I think a lot about my mercurial brain and his these days as I watch my kid develop. I get a migraine and I wonder whether twenty years from now she’ll be lying in the dark whimpering in pain herself. I get an anxiety attack or spend months surviving a fresh bout of depression, and I wonder if the same thing lies in store for her.

Recently, Jon began dating a woman who suffers truly vicious migraines—ones worse than mine by a wide margin. She told him she didn’t want kids and one reason was she didn’t want to curse them with her migraines. And I understood. When I was pregnant, I thought a lot about this, about how there was little possibility of my kid skating through life with a brain that always happened to work the right way, one which was always a friend and never a foe. Did I want to subject her to this?

Internalized ableism is sneaky like that. No one wants their kid to suffer more than they have to. No one wants their kid to suffer in the ways they themselves have suffered. Noble goals, both.
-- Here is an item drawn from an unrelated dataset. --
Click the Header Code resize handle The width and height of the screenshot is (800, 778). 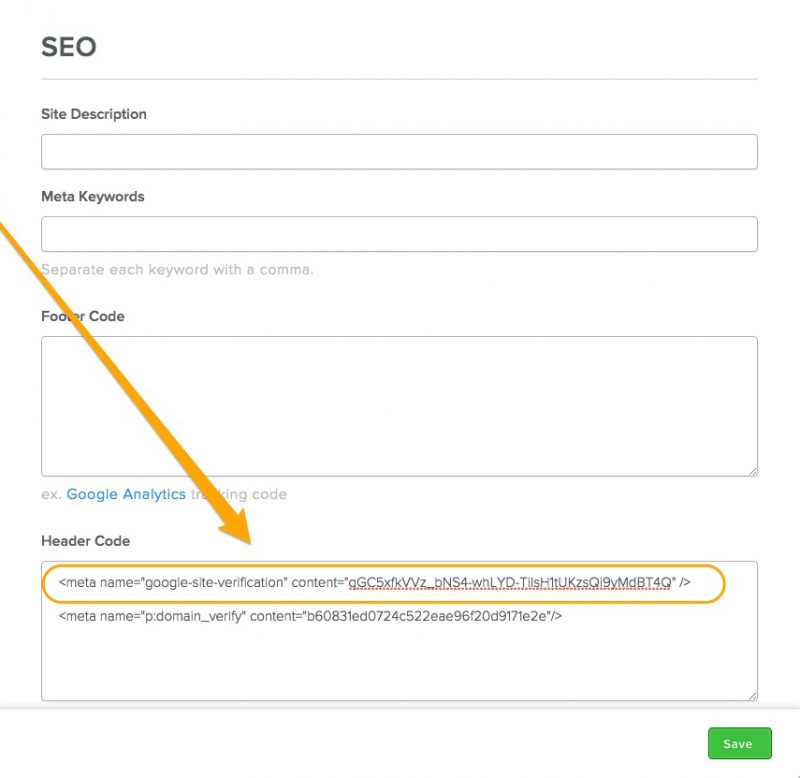click(x=753, y=693)
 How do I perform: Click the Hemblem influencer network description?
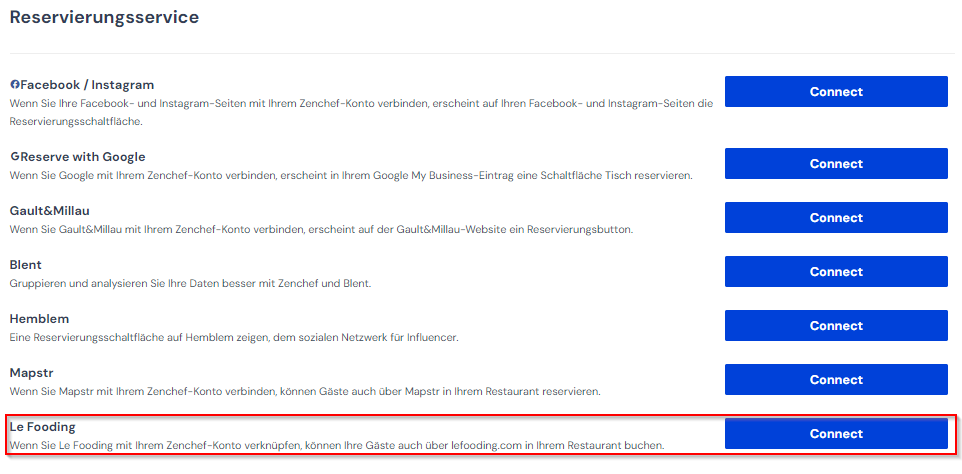coord(234,337)
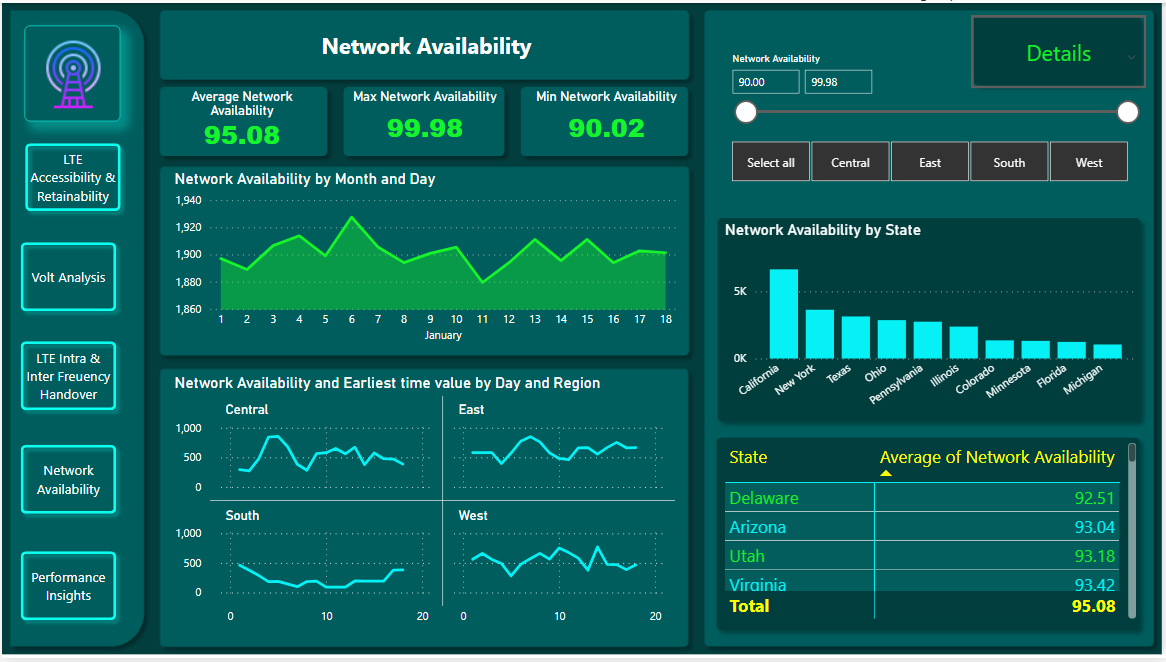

I still worry for her, and I still wonder whether I was right to saddle her with my kind of mercurial brain, and at the same time I marvel at just how much ableist Kool-aid I’ve drunk in my life. The truth is that no matter what the migraines would be debilitating and the mental health issues would suck when they are at their worst. But they are made so much worse by living in an ableist society.

If everyone had free access to quality health care (mental and physical) without stigma and shame attached, if space and care were given to those suffering without judgment—if, put plainly, the world wasn’t ableist—then the disabilities I live with would be infinitely more tolerable. When we blame the brains and bodies of those who suffer instead of the society that piles on the suffering, when we say that maybe those facing life as people with disabilities shouldn’t be born, that’s a hair’s breadth away from eugenics.
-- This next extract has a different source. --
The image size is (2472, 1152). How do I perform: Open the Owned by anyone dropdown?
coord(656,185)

This is not to say that I think Jon’s lady friend is in any way wrong in her personal decision. And, honestly, given that society is so deeply ableist I still worry. But it is to say that people with disabilities will always exist. And it is to say that I had Zadie, that she exists with her ticking-time-bomb brain, and that while I worry I don’t think I have cursed her.
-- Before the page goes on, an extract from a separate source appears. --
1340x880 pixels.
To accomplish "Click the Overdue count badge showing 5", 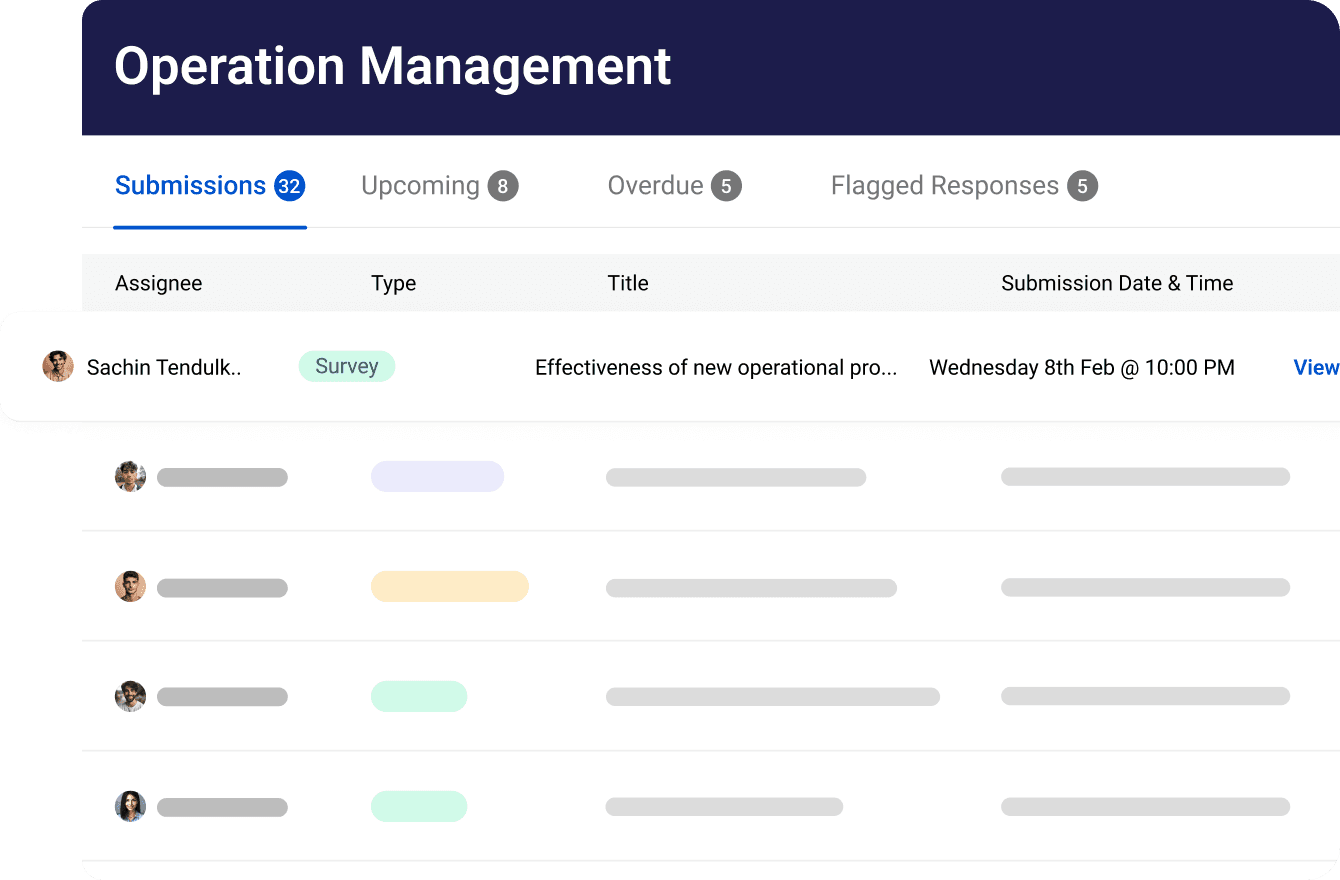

I can teach her all the things I learned the hard was as a person with disabilities. I can teach her the strength to survive. I can teach her how to have spine enough to advocate for herself. I can teach her to be kind enough to herself to make space to cope. I can bring her up in a household where these things are not shameful, and hopefully that foundation will be something she carries with her. I can teach her to make peace with a mercurial brain.